第5話 子供がいない
木村さんと何もなかったかのように私は振る舞っていたが、仕事中に不自然に指や肌が触れ合う事が多くなった。
私は知らないふりをした。
土曜日の夜はみんな帰宅が早い。部長も率先して家族の為に定時で帰るので、いつの間にか職場には木村さんと二人きりになっていた。
私は木村さんが月曜日朝一番の打ち合わせで使う図面を仕上げた。次に見積もりを始める。10年も続けていると機械的に必要な項目と値段が頭に入る。出来上がったものを木村さんに渡した。その際に少し指が触れた。私がビクッとしたら、彼は「冷たい」と言って私の手を握り込んだ。冷え性なのだ。木村さんのの手は反対に温かい。
「チェックお願いします。何か飲みますよね」
私はドギマギしながら手を優しく振り払った。
手を握られたくらいで赤くなっているのを見られたくない私は、給湯室で熱いほうじ茶を2つ淹れ、明日は休日なのでポットのお湯を捨てた。
彼がためらいながら少しずつ私に接近している。私はそのたびに拒否しているつもりなのだが、伝わっていなかった。
「避けてる?」と木村さんは私が出したお茶を飲みながら聞いた。
「はい」
当たり前だった。
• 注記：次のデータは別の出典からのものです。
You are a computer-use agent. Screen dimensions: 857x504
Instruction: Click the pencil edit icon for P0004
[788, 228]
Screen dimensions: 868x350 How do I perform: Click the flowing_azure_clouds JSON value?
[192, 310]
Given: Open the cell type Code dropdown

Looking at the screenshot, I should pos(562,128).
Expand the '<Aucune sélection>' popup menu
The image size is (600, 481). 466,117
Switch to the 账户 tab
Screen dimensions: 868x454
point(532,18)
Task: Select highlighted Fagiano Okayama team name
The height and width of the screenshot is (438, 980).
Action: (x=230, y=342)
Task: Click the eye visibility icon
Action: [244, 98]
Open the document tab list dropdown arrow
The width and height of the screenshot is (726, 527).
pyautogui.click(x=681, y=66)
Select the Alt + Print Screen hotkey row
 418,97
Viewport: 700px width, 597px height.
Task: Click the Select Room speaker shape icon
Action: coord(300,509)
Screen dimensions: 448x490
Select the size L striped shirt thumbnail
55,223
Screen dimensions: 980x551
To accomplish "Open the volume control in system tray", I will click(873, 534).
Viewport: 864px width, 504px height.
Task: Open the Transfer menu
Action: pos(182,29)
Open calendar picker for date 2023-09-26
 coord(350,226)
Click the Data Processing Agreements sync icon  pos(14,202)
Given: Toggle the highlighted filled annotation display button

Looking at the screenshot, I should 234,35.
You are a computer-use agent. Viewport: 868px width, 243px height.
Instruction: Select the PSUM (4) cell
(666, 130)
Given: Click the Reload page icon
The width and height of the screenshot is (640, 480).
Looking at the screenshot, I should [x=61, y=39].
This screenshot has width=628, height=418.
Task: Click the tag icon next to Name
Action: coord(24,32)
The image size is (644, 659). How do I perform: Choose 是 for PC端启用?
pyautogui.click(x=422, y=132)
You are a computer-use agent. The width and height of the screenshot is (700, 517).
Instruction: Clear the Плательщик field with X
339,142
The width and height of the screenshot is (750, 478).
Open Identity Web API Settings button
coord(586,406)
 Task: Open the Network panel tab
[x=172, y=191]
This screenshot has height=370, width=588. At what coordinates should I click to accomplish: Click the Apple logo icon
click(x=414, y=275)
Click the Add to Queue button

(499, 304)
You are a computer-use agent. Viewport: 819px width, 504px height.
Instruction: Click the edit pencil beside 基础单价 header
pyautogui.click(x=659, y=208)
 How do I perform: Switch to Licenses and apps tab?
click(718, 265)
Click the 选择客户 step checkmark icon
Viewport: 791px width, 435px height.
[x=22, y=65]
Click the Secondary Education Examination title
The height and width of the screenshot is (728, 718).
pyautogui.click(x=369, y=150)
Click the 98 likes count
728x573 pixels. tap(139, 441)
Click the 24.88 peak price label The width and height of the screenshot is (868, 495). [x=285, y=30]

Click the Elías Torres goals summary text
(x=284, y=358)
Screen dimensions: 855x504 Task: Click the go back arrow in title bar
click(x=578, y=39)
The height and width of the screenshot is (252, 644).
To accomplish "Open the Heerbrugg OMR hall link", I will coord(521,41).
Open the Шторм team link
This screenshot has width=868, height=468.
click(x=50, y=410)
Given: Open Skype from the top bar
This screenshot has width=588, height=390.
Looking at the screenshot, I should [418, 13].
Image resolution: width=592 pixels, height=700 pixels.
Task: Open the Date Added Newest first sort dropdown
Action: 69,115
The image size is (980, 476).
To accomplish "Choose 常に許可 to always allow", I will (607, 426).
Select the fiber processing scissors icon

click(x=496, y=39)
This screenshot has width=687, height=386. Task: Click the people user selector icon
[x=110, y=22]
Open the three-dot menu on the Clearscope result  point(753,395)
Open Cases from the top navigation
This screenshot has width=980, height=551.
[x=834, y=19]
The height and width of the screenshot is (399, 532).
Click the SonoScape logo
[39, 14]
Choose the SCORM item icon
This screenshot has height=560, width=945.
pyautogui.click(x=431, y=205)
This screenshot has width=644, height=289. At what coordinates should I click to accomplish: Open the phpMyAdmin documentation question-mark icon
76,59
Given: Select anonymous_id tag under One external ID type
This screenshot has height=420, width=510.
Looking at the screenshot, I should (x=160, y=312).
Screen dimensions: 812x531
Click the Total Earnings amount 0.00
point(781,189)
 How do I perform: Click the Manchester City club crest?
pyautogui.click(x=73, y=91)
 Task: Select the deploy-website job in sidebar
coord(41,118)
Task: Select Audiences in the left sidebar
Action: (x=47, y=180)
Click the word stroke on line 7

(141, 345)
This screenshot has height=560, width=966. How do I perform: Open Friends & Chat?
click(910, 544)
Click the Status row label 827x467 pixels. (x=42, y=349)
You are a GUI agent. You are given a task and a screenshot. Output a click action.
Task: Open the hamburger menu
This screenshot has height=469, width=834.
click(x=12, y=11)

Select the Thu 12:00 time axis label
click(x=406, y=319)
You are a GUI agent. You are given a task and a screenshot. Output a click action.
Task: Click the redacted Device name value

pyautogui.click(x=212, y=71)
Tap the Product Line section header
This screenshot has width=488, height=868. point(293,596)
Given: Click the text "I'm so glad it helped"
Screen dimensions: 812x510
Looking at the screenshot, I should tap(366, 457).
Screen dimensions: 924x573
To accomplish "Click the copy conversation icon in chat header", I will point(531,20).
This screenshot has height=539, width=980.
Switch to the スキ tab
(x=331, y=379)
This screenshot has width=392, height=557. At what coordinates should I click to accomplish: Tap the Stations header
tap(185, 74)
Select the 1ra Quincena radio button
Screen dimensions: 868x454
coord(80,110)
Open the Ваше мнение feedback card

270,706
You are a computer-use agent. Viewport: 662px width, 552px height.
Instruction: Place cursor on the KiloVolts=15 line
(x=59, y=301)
面倒は避けたい。
「なんで」と彼が真剣に聞いたので私は驚いた。
「なんでって…お互い結婚してますし」
「じゃあ、俺が別れたらいいの?」
なんでそうなるんだとお茶を吹きそうになった。
「な、なんで別れるんですか?」
「おまえの事が好きだから。あと……子供もいないし」
「子供…」
子供がいない生活を楽しむ夫婦だと思っていたので驚いた。
「俺は子供がたくさん欲しかったんだ。でも奥さんは自分が働きたくないから子供はいらないって。それでもずっとうまくいってたんだが、おまえが一人って聞いて…」
「私も一人じゃないですよ。結婚してますって」
彼は人の話も聞かず「俺は妻と別れておまえを待つ」と熱い瞳で告白してきた。しかし別れたならともかく妻帯者に言われても全く響かない。
木村夫婦は幸せだと思っていた。どこの家庭も幸せそうに見えて、問題があるのかもしれない。実際私の家庭だって周りはうまくいってると思っていただろう。
でもそれにかこつけて彼が私に手を出すのは違う。私は無性に腹が立ってきた。
「私より先に、奥さんと話し合うのが筋じゃないですか。子供が欲しいって」
「…俺はもう…」と彼がなにか言おうとしたところで河合さんが会社に戻ってきた。
「なー、エライ事聞いちゃったよ。Tホームの外構、来期からうちがやるかもだって」
Tホームと提携か…そういえば
うちとは全く違う。
「へー、やっぱりTホームも住宅着工件数が減ってるから、経費削減したいんだろうな」と木村さんはすぐに仕事モードになっている。しかし私の顔色が変わったのを見逃していない。
河合さんがしばらくTホームの話をして帰ってしまったので、また二人きりで話が蒸し返されるのを避けるために私はさっさと帰ることにした。
「じゃあ、私も帰ります」
「まだ話は終わってない…なあ、例の元カレとしたんだろ。おまえを毎日見てたから誰かの事を考えてるんだろうなって思ってた。さっきもだ」
でも彼は私の無言の返事を聞いて余計に意地悪になり、私の手首をつかんだ。
「やっぱしたんだ…どんなふうにしたの?」
彼は耐えかねたように私を引き寄せて強く抱きしめた。
「…大声出しますよ」
彼はちょっと考えてから明らかに怒っている私から離れた。
「わかった。でも俺、諦めないから」
そう拗ねたように言って、自分の机に戻った。
なんでこんなことになったのかわからない。彼に好意を持っているけど、そんな関係は望んでいないのだ。
「今度したら会社辞めます」
「そう言うと思った」と言ってから彼は寂しく笑って聞いた。
「別れたらいいのか?俺はおまえがいいんだよ」
「よくないです。私も結婚してるって言ってるじゃないですか」
この人は何度同じことを言わせるのかと思わず声が大きくなった。
「でも元彼とはしてるんだろ?」と不機嫌に私に言葉をぶつけた。
「…1回だけのアクシデントでもう2度とありません。木村さんともないです」
私は彼の顔を見ずに、会社から飛び出した。